The Capitol manages to commodify the lives of the tributes, perpetrating the murder of 23 tributes for the entertainment of the privileged few. The Tributes are brought into the capitol and groomed and trained for the Games by professional experts. The scenes show Katniss and other tributes lying flat on a table in a morgue like room where they are cleaned, waxed and combed through with industrial efficiency.
It makes one think about the hours of systematic preparation behind the much beloved reality shows of today that sell us the lives of others, on a polished, decorated and carefully designed platter and of all the propaganda that guides our beloved entertainment industry Most of all, the Hunger Games tells us a story of the extremes of economic oppression, deprivation and disparity. In a society severely affected by climate change and war, the poverty of the districts provides a stark reflection on the condition of many of the war stricken countries of today. The phenomenon of multiple nominations in the reaping for an extra sack of wheat or sugar holds similarity to the concessions provided in the Middle East during the Iraq wars in 2002.
The Politics of The Hunger Games
The act of providing people with subsistence in exchange for their children’s freedom can be seen practiced by the cruelest of dictators; the jihadists in the middles east, Warlords like Joseph Koni in Africa being just a few examples.
All the political commentary in the series seems to paint a picture of a country quite similar to present day USA and its military political and economic dominance on the rest of the world. The Peacekeepers in the series are a military force appointed to swiftly remove any challengers of the Capitol’s supremacy bear resemblance in name and function to the UN Peacekeepers in the Vietnam and Iraq wars.
The cold character of President Snow is a constant reminder of the political roots of The Hunger Games in Panem, its motives of political intimidation and control through the symbolic and literal sacrifice from the districts.
Lastly, but most importantly, The Hunger Games offers commentary on human nature and the slippery slope between entertainment and reality. Citizens of the Capitol pick favourites, cheer and obsess over the doomed tributes, their conscience completely overshadowed by Capitol propaganda and consumerism.

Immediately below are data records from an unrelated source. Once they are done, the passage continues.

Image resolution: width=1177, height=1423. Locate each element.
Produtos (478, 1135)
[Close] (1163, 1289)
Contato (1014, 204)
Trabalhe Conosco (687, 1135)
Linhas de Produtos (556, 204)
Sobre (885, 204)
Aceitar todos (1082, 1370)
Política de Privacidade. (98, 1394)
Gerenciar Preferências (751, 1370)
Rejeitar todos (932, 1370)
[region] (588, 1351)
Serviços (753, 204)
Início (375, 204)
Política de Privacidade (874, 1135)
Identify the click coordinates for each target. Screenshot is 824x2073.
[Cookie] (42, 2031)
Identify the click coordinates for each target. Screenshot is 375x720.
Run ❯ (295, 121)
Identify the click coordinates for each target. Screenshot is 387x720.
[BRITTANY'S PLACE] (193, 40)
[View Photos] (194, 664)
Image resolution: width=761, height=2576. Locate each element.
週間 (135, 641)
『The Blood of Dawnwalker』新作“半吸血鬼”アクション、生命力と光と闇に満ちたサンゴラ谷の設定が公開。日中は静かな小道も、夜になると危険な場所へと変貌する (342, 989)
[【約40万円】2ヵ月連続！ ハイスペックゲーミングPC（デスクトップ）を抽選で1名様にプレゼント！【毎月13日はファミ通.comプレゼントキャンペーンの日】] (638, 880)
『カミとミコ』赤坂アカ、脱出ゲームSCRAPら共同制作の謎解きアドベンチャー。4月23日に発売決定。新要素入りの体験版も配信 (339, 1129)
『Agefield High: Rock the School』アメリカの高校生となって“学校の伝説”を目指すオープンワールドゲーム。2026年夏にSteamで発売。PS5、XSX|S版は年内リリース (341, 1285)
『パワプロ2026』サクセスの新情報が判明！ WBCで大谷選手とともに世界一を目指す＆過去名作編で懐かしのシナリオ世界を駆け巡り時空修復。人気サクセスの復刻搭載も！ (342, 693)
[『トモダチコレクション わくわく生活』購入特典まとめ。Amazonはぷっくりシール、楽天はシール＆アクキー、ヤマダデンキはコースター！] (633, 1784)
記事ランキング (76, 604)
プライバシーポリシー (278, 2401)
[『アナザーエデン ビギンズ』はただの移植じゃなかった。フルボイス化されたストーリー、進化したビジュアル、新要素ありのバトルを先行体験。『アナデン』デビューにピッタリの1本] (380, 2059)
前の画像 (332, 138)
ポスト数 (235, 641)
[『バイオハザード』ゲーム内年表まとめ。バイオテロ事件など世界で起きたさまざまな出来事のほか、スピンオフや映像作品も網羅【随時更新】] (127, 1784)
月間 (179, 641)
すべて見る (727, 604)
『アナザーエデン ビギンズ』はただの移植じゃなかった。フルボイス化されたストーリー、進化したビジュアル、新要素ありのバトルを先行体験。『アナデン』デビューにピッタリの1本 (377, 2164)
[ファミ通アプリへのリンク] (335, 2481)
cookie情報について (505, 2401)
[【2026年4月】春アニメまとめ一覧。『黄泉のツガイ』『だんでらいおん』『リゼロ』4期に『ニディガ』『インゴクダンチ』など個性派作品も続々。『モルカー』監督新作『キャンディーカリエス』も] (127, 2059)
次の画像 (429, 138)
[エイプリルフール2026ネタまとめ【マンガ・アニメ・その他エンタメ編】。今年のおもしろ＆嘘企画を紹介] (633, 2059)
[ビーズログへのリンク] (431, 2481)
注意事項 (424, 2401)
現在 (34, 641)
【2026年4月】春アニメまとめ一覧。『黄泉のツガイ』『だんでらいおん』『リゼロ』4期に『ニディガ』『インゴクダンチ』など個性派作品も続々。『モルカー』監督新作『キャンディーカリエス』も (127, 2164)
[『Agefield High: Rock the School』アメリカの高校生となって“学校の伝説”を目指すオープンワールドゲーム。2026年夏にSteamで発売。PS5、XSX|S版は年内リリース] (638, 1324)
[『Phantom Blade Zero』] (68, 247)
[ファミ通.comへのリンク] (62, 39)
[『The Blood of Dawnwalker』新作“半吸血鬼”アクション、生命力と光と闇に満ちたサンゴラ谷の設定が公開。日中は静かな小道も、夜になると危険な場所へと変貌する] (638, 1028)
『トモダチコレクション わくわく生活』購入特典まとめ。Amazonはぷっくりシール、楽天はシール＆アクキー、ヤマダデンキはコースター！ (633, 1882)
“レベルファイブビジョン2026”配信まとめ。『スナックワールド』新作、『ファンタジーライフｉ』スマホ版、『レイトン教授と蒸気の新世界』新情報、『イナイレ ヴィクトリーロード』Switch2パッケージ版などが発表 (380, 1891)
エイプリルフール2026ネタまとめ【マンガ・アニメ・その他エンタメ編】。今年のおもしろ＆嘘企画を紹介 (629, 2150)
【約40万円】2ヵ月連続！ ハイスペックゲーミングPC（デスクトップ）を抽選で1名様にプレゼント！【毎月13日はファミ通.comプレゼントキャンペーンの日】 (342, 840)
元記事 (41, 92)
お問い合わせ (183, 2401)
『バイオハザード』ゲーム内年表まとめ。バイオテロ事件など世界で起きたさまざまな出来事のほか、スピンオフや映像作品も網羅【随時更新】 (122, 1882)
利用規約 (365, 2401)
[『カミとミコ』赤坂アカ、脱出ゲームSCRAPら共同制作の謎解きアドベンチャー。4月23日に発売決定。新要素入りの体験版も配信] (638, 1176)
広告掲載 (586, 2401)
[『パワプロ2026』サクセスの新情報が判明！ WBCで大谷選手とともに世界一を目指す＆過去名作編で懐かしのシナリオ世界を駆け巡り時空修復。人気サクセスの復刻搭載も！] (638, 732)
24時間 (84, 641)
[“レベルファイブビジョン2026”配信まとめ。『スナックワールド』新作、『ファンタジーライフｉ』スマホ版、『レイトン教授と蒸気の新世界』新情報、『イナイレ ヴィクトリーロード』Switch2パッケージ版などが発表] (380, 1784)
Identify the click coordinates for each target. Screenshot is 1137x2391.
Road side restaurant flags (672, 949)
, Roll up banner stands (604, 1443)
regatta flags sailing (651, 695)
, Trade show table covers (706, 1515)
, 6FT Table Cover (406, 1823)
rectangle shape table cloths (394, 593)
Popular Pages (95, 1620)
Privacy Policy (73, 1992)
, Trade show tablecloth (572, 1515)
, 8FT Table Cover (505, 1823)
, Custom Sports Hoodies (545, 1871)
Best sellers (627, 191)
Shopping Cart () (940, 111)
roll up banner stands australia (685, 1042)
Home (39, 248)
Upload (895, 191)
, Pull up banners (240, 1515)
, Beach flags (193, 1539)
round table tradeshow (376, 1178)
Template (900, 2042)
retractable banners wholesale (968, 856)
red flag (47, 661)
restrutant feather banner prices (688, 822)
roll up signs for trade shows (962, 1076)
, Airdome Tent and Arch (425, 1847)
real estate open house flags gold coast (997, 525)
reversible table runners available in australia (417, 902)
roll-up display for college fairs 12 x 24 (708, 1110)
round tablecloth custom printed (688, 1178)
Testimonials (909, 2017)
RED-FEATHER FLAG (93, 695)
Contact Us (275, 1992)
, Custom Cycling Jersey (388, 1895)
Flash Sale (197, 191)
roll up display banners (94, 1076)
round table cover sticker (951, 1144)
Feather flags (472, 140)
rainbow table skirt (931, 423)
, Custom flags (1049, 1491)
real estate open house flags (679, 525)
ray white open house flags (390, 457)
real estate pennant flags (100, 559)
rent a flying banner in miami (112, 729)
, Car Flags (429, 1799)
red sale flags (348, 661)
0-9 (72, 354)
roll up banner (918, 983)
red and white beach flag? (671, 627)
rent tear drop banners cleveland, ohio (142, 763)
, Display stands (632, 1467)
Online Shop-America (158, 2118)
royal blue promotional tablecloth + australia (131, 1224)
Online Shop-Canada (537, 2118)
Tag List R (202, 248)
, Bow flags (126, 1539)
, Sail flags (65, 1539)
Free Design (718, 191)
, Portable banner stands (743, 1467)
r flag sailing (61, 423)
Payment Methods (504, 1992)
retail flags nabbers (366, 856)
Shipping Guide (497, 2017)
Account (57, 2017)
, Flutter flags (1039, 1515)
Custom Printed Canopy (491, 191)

They celebrate the Hunger Games without empathy for the districts and tributes and encourage them to do the same. Through this lens, the Hunger Games is a dreadfully eloquent satire on a culture that values things more than people. The power of both capitalist and government propaganda is highlighted in this fictional country, where the Hunger Games are seen as a celebration of the greatness of the Capitol and the districts’ plight either disregarded or completely unheard.
A scene in the first movie shows Katniss stabbing a knife into a wooden table, to the horror of Effie Trinket, her escort to the Capitol. “That is Mahogany” she exclaims, visibly offended in the memorable scene.
Escorting two healthy, young individuals to their probable death in a systematic killing machine, what horrifies Effie is the possible damage to a wooden table.
The Hunger Games shows us how much we can forget about people that are removed from us; how morality, humanity and the human conscience tread a tricky road in today’s world where we are channel surfing between wars and reality TV. It shows us how close we are to a world where the poor are systematically kept in disadvantage for the benefit of the gluttonous few; it shows us a world of overabundance and deprivation, much like ours.